**Document text**:
══════════════════════════════
The Korean Controversy
over Chu Hsi's View on the
Nature of Man and Things
NEO-CONFUCIANISM of the Sung period (960-1279), which had been systematized by Chu Hsi, was introduced in Korea at a substantial level in the thirteenth century. For about a hundred years thereafter, however, it did not flourish because of the religious, political, and social conditions of the time— especially the dominance of Buddhism, the state religion of the Koryo period (918-1392). Comprehensive studies of Neo-Confucianism began and flourished only with the establishment in the fourteenth century of the Yi dynasty (1392-1910), which adopted it as the official ideology. Since then, both the theory and practice of Neo-Confucianism have been vigorously studied and interpreted in various ways in Korea.
══════════════════════════════
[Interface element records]
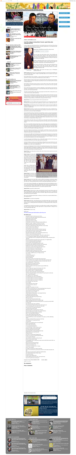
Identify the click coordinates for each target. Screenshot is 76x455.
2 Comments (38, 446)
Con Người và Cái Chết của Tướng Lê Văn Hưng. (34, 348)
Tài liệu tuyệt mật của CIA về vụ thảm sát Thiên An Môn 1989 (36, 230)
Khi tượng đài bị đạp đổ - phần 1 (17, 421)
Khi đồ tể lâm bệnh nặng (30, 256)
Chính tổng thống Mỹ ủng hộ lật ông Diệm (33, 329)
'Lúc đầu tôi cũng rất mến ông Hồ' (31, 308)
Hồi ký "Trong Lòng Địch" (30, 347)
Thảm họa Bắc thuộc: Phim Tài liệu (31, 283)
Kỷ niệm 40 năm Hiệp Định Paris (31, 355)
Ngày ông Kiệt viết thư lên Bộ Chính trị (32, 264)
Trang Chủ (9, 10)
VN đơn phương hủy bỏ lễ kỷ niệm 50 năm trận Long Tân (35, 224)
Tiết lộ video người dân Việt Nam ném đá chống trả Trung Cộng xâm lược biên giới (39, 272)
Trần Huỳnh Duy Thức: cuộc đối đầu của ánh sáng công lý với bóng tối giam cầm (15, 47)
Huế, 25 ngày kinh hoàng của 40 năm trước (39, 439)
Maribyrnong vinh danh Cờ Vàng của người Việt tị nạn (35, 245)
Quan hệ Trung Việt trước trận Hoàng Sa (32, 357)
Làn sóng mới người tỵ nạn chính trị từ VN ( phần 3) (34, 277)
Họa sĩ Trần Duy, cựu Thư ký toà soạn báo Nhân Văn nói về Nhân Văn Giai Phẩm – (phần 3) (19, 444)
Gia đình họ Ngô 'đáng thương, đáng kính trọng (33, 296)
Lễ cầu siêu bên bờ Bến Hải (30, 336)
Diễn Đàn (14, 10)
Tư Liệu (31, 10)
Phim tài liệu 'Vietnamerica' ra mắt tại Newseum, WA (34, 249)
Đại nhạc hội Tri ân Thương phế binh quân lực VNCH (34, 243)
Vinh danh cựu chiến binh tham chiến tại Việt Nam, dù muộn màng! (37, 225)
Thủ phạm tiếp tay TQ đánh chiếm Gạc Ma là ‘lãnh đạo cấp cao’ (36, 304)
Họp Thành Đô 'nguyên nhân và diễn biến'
══════════════════════════════
**Requirement A**:
In the passage on Korean Neo-Confucianism, what was the state religion of the Koryo period?
**Requirement B**:
Transcribe the passage on Korean Neo-Confucianism word for word, starting at the words "The Korean Controversy" and ending after "ways in Korea.".
The records have no connection to the passage on Korean Neo-Confucianism.

**Task output A**:
Buddhism

**Task output B**:
The Korean Controversy
over Chu Hsi's View on the
Nature of Man and Things
NEO-CONFUCIANISM of the Sung period (960-1279), which had been systematized by Chu Hsi, was introduced in Korea at a substantial level in the thirteenth century. For about a hundred years thereafter, however, it did not flourish because of the religious, political, and social conditions of the time— especially the dominance of Buddhism, the state religion of the Koryo period (918-1392). Comprehensive studies of Neo-Confucianism began and flourished only with the establishment in the fourteenth century of the Yi dynasty (1392-1910), which adopted it as the official ideology. Since then, both the theory and practice of Neo-Confucianism have been vigorously studied and interpreted in various ways in Korea.